SOURCE MATERIAL:

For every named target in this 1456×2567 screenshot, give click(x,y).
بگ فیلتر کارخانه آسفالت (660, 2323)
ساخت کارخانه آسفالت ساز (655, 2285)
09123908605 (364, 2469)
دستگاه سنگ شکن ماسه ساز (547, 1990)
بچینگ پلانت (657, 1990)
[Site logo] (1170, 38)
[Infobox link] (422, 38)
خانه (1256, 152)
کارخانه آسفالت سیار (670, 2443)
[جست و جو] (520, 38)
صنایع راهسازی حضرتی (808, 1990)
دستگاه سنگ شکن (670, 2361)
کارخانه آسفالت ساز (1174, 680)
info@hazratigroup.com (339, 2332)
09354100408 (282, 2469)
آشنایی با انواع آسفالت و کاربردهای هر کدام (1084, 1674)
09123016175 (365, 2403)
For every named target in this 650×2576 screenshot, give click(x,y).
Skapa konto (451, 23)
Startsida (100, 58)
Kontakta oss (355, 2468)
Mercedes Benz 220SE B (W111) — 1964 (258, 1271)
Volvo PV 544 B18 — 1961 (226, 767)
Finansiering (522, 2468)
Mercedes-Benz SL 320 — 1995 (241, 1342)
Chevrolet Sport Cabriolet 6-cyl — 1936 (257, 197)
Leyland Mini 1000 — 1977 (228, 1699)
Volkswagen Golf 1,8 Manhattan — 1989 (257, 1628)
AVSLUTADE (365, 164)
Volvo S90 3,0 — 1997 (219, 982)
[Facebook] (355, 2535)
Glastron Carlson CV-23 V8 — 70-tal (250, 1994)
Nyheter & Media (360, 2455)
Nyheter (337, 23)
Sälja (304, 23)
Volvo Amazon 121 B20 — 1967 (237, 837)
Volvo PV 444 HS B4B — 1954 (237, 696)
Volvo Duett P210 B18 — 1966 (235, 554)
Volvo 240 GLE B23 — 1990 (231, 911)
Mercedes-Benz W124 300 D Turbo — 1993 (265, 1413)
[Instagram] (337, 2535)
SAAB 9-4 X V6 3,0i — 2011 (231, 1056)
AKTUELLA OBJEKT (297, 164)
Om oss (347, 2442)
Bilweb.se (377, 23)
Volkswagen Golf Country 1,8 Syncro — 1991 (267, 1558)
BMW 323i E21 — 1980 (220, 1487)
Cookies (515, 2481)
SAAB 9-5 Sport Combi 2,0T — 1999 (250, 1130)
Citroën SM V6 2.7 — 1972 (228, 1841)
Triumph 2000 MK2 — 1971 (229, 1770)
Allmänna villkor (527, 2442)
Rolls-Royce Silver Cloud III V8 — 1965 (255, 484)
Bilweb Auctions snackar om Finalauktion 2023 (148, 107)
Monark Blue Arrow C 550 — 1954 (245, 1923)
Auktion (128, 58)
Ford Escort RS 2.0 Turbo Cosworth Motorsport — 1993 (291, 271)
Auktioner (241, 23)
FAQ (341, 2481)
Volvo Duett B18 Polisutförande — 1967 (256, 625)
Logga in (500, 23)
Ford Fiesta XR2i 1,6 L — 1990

WHAT IS REQUIRED:
Look through the entries above and report the number of lines that contain "آسفالت". Write only the number.

RESPONSE:
5